[j-nsp] M10 FEB heap usage (RPF/route options)
Kevin Day
toasty at dragondata.com
Fri Dec 14 18:14:14 EST 2007
On Dec 14, 2007, at 5:02 PM, Nicolaj Kamensek wrote:
>> Heap utilization 97 percent
>
> what does
>
> show arp no-resolve | count
>
> say?
>
admin at core-ams> show arp no-resolve |count
Count: 411 lines
>> Is this normal? I seem to remember being able to fit 500k+ routes
>> not that long ago (multiple ribs). Did the size of each v4 route
>> entry grow during a junos upgrade at some point?
>
> 500k+ routes is still possible. Those routes are stored in the 8MB
> SSRAM on your FEB but also a copy of this table is stored in the
> DRAM, 64MB in your case. You reached the limits of your DRAM, not
> the SSRAM. Upgrading it should help, either by buying a newer router
> like M7i/M10i(with 256MB DRAM on the FEB) or by installing a
> enhanced FEB for M10 routers.
>
>> Does this mean those of us stuck on 64MB FEB/SSB systems are going
>> to have to run without RPF now or in the very near future when the
>> size of a full table grows a bit more?
>
> Pretty much, yes. 64MB isn't simply large enough for todays full-
> table + arp entries + RPF + ... 128MB or more might be sufficient
> for that.
>
> We reached our limits on a M20 router with SSB-E with about 7500 arp
> entries, full-table and no RPF. Upgrading to SSB-E16 solved that
> problem.
>
What I meant to say is that I seem to remember that we were able to do
500K routes on the same hardware with the same features enabled, in
previous versions of JUNOS. I've been told that you were able to do
700-800k routes in an IP2 in the 4.x days.
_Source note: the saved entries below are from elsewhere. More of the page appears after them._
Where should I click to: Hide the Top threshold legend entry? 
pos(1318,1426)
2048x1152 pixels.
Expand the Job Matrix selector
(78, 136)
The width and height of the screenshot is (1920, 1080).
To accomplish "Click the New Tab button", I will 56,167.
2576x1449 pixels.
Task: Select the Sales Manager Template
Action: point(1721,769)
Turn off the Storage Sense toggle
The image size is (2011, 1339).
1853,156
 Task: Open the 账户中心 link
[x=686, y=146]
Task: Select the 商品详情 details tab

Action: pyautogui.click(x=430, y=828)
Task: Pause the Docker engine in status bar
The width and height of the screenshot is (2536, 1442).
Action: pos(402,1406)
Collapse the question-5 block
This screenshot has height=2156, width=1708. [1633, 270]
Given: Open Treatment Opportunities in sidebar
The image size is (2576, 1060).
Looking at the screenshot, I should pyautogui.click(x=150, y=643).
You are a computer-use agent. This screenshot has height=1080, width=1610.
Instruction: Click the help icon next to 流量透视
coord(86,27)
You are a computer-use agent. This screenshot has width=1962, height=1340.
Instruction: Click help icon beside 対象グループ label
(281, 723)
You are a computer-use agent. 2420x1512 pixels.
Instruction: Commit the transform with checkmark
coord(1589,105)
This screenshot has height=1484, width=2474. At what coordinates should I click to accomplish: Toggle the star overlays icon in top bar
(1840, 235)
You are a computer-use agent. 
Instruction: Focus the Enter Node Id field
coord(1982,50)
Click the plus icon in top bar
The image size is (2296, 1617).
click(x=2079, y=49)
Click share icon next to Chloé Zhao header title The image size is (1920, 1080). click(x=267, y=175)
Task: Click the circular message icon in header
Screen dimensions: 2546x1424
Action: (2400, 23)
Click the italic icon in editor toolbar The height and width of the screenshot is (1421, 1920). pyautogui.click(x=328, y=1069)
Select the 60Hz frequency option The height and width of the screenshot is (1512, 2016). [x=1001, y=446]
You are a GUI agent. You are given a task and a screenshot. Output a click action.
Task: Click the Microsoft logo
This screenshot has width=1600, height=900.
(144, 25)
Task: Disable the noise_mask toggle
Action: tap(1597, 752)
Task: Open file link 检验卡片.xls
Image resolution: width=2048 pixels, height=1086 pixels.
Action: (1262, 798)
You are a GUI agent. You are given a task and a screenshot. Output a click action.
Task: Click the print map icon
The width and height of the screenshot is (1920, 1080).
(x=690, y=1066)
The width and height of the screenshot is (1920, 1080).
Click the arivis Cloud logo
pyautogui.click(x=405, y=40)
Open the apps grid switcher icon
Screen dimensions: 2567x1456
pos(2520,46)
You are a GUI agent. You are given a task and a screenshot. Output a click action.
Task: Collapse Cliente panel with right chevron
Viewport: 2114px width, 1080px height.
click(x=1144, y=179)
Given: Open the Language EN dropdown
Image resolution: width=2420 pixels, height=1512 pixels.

I don't think that's
possible in 8.x no matter how much you turn off.
It would be really nice for Juniper to publish a list of how much
memory per route/feature is needed in which versions of JUNOS - I
think a bunch of people are going to be hitting limits like this
unexpectedly after an upgrade, especially with the recent security
issue causing some to upgrade sooner.